## Required work
Rewrite all of the material below, substituting "trailer clip" for "trailer video" and leaving everything else unchanged.

[Records in a dataset]
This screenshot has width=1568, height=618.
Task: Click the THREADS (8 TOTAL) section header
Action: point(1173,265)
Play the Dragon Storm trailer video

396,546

## Worked answer
This screenshot has width=1568, height=618.
Task: Click the THREADS (8 TOTAL) section header
Action: point(1173,265)
Play the Dragon Storm trailer clip

396,546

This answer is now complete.